BEGIN Input records

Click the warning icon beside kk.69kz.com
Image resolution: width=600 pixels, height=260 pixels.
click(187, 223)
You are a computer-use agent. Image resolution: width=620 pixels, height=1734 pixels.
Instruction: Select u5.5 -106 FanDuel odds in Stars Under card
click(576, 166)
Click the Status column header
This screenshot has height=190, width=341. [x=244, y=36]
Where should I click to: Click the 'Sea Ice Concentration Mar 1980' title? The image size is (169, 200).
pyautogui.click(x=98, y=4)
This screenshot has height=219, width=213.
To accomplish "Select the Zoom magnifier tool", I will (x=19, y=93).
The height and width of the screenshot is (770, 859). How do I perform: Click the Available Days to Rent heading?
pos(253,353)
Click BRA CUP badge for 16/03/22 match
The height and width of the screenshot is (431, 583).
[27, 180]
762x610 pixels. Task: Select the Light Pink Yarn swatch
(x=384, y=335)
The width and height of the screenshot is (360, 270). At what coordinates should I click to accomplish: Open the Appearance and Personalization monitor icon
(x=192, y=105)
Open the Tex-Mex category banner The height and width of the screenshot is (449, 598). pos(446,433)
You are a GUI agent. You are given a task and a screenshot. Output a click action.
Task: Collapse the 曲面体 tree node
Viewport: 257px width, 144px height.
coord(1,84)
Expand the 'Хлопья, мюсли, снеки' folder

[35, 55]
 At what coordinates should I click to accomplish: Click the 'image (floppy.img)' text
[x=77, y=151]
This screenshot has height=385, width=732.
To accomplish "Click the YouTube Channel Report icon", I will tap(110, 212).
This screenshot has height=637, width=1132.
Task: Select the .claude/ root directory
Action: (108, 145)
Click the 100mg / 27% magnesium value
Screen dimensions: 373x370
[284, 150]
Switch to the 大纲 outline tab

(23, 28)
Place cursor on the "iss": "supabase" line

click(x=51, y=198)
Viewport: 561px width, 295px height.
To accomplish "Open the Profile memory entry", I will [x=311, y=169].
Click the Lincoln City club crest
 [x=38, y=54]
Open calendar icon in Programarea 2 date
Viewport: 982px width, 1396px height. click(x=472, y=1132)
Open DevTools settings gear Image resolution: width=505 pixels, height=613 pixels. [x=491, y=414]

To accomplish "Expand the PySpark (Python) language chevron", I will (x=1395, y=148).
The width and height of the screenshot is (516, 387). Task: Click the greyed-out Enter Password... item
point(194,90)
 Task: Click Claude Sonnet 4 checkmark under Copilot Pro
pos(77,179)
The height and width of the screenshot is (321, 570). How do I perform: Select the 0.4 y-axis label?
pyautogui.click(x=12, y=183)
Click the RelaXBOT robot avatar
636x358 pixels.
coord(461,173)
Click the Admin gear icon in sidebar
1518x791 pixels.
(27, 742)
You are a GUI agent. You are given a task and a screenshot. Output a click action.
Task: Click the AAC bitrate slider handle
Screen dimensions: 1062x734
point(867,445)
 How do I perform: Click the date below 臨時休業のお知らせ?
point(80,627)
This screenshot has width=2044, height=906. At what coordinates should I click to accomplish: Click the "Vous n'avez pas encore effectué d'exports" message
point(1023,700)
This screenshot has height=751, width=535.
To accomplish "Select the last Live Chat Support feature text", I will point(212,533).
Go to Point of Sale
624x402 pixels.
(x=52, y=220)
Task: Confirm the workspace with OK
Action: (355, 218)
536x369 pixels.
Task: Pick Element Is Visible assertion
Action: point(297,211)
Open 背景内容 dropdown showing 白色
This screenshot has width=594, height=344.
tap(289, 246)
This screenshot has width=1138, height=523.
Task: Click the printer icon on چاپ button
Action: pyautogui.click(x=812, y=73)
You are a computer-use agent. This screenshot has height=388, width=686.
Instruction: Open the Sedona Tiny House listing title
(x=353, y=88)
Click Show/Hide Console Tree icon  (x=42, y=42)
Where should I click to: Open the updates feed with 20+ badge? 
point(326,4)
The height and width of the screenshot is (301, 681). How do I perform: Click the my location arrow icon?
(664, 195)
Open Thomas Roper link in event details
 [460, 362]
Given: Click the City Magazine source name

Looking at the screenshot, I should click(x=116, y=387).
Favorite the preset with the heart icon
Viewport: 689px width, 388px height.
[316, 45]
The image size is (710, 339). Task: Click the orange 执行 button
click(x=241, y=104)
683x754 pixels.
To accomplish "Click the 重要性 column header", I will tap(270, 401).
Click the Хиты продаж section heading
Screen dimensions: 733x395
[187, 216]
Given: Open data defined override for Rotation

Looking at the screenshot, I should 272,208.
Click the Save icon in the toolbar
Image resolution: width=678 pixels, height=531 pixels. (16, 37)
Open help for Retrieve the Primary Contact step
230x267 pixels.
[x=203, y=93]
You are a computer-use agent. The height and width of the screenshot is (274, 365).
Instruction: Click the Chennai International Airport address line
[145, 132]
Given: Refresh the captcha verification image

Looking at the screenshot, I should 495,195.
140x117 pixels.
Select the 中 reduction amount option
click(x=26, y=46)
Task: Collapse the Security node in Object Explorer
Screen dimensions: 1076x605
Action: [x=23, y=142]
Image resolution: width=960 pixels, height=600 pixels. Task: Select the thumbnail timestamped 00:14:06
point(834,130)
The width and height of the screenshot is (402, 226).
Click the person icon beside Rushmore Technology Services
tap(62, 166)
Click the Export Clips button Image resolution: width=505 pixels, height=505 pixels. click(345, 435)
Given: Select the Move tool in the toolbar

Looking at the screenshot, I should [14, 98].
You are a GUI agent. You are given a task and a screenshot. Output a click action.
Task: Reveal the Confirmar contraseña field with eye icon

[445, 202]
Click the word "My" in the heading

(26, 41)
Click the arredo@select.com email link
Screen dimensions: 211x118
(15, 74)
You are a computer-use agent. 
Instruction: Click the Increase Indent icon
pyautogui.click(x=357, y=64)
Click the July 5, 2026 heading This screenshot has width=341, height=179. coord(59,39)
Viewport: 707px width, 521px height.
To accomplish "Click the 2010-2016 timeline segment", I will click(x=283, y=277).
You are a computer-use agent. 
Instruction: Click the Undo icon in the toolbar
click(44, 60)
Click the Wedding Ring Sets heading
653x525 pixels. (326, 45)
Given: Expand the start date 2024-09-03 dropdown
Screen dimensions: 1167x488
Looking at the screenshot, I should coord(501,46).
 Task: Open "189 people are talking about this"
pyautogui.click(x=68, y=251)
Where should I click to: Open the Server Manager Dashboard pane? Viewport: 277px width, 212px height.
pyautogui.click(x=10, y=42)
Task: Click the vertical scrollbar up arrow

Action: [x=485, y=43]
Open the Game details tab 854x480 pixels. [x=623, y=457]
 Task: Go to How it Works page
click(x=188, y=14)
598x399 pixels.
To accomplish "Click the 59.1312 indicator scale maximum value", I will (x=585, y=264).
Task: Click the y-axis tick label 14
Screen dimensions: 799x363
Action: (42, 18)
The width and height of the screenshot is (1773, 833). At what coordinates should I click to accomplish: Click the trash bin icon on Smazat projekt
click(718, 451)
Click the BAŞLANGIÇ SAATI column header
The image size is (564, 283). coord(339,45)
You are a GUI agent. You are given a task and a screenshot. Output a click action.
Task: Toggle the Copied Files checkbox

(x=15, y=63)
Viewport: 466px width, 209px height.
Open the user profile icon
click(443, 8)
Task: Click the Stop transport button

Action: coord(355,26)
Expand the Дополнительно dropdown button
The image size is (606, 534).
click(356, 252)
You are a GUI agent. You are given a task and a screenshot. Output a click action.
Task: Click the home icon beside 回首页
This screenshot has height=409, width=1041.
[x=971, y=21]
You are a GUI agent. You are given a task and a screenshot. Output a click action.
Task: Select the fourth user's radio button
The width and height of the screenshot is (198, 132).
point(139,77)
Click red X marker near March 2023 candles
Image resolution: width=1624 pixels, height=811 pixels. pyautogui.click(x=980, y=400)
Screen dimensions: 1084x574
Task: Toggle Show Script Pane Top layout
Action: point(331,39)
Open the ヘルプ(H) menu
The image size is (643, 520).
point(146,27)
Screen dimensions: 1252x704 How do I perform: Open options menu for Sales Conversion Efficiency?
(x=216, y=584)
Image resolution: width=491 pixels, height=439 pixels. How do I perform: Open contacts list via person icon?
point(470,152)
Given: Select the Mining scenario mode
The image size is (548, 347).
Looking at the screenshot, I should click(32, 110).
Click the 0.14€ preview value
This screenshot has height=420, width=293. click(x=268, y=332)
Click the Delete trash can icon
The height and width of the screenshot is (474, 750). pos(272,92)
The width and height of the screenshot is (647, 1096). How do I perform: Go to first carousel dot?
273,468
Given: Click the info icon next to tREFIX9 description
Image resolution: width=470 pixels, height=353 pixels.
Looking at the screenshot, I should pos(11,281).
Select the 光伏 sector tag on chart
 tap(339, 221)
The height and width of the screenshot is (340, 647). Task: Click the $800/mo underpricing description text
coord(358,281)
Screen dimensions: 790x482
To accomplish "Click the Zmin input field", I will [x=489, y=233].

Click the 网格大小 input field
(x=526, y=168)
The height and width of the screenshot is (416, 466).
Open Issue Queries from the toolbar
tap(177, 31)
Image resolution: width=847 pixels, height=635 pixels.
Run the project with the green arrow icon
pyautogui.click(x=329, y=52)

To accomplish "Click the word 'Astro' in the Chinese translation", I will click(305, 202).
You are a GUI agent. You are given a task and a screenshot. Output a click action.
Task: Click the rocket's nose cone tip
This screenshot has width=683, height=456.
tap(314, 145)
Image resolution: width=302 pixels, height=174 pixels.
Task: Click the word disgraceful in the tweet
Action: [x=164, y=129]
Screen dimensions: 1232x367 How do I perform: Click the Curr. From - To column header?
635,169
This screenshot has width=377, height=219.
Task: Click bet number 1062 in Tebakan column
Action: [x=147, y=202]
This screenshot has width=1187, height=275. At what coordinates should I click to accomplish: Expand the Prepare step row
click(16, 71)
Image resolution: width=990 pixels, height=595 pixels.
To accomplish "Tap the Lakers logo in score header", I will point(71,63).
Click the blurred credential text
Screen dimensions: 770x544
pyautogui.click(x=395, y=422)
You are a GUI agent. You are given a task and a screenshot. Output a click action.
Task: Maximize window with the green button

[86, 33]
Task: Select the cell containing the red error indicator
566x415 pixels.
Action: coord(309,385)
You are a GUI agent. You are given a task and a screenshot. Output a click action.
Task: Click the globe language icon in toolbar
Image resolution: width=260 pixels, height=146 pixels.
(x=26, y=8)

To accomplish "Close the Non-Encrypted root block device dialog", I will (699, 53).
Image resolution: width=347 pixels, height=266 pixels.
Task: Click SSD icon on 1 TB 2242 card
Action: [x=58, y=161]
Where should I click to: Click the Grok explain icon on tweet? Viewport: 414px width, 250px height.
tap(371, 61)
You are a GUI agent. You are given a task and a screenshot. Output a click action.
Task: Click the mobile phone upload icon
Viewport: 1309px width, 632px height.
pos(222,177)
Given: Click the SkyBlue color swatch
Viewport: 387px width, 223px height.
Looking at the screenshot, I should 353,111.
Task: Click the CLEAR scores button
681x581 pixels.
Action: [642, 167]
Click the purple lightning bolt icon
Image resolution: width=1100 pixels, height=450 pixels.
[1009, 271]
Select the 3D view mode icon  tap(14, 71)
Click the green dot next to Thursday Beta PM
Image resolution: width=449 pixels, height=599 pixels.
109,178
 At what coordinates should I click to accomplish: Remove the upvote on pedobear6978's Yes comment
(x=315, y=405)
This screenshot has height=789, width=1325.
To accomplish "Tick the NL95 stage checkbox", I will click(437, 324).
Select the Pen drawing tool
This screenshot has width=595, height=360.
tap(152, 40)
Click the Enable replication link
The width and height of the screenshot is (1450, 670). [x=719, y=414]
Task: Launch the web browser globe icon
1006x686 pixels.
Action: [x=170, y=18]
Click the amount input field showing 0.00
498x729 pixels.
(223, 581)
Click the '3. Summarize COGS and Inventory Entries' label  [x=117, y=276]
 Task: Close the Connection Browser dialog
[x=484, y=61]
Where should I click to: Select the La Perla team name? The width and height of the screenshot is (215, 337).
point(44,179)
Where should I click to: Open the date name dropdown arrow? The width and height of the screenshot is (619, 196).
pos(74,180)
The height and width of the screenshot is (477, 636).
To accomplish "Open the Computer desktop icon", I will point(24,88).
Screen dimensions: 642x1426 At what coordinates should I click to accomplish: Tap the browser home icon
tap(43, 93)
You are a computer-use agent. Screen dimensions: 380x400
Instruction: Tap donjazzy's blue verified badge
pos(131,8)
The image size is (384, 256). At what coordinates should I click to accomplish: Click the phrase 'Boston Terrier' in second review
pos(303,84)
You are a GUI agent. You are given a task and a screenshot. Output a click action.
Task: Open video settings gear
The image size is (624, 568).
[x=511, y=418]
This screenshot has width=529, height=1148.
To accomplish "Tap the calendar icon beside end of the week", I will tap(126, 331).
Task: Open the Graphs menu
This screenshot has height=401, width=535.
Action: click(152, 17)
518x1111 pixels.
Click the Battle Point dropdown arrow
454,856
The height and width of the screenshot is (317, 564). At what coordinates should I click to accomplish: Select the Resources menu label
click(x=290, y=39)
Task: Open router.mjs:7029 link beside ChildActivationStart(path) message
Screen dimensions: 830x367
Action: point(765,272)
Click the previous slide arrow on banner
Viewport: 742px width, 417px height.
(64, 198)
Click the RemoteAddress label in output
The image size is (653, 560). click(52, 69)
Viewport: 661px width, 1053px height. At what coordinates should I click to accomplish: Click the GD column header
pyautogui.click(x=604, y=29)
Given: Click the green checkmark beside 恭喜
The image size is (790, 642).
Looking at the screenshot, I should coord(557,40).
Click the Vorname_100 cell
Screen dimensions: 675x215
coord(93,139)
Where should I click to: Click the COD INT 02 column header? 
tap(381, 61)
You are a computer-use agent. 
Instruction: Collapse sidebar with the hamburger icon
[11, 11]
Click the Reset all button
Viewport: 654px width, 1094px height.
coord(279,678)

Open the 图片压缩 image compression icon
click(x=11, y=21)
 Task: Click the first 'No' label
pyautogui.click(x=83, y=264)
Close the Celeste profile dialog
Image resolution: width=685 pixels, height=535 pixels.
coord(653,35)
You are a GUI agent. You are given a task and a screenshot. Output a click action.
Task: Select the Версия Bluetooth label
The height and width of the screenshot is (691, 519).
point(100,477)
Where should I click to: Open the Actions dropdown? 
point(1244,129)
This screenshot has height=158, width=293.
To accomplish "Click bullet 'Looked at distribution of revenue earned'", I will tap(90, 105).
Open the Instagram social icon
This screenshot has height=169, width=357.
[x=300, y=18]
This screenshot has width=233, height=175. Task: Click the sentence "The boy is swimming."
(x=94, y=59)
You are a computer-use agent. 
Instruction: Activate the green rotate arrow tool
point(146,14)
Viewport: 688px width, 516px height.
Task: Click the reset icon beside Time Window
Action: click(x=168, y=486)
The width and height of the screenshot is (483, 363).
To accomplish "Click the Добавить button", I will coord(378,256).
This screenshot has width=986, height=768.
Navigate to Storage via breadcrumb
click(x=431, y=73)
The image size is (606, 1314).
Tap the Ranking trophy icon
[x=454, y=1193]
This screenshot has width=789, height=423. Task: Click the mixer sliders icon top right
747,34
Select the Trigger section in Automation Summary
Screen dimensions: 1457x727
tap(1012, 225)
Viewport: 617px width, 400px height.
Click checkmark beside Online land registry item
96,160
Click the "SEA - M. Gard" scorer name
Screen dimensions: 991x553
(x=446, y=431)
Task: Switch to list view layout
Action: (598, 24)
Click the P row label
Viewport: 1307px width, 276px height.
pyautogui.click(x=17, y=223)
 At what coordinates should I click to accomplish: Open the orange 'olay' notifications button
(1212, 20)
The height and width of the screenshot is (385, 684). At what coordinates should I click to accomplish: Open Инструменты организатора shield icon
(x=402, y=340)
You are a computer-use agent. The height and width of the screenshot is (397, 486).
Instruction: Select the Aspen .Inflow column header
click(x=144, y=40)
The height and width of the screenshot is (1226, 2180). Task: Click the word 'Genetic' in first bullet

END Input records

Task details>
Your answer should consist of each line above in which "globe" appears.

Problem solution>
Task: Click the globe language icon in toolbar
Task: Launch the web browser globe icon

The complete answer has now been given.